TASK LIST
a: According to the Starbucks article, on what date is the company's racial sensitivity training scheduled?
b: Reproduce the rows from the one containing "1010x762 pixels." through the one containing "will pyautogui.click(x=899, y=167).", character for character.

In the wake of the incident, Starbucks CEO Howard Schultz flew to Philadelphia to meet with the two men who had been profiled by the on-duty manager and local police, offering an apology and promise to reconcile any racial biases from Starbucks and its employees.

This week, Schultz has gone on a press tour, appearing on CBS This Morning to say that was both “ashamed” and “embarrassed” by the Philadelphia arrests.

“I think what occurred was reprehensible at every single level," Schultz told CBS anchor Gayle King. "I think I take it very personally, as everyone in our company does, and we're committed to making it right."

Adding to his own personal shame, Schultz framed the company’s newly announced May 29th racial sensitivity training as a concession that will cost the multinational corporation millions of dollars in lost sales.

"The announcement we made yesterday about closing our stores, 8,000 stores closed, to do significant training with our people is just the beginning of what we will do to transform the way we do business and educate our people on unconscious bias," Schultz said. "It will cost millions of dollars, but I've always viewed this and things like this as not an expense, but an investment in our people and our company. We're better than this."

But no matter how many millions the billion-dollar java joint stands to lose with one day of training, a number of racial justice activists and advocacy groups are not yet ready to sweep the incident under the rug.

In an interview with the Chicago Tribune, Phillip Jackson, the chairman and founder of Chicago nonprofit the Black Star Project, told reporters that the racial bias training would be “too little, too late,” and that the Black Star Project would still support a Starbucks boycott.

The manager responsible for calling the police on the two African-American men has since stepped down from her job and is no longer employed by Starbucks.

DATA FOR PROCESSING
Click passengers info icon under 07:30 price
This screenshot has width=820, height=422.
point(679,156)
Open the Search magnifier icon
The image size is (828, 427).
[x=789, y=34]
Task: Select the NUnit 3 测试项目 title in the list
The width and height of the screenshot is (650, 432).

--

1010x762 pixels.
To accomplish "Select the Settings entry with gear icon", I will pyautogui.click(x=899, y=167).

THE RESULTS
a: May 29th.

b:
1010x762 pixels.
To accomplish "Select the Settings entry with gear icon", I will pyautogui.click(x=899, y=167).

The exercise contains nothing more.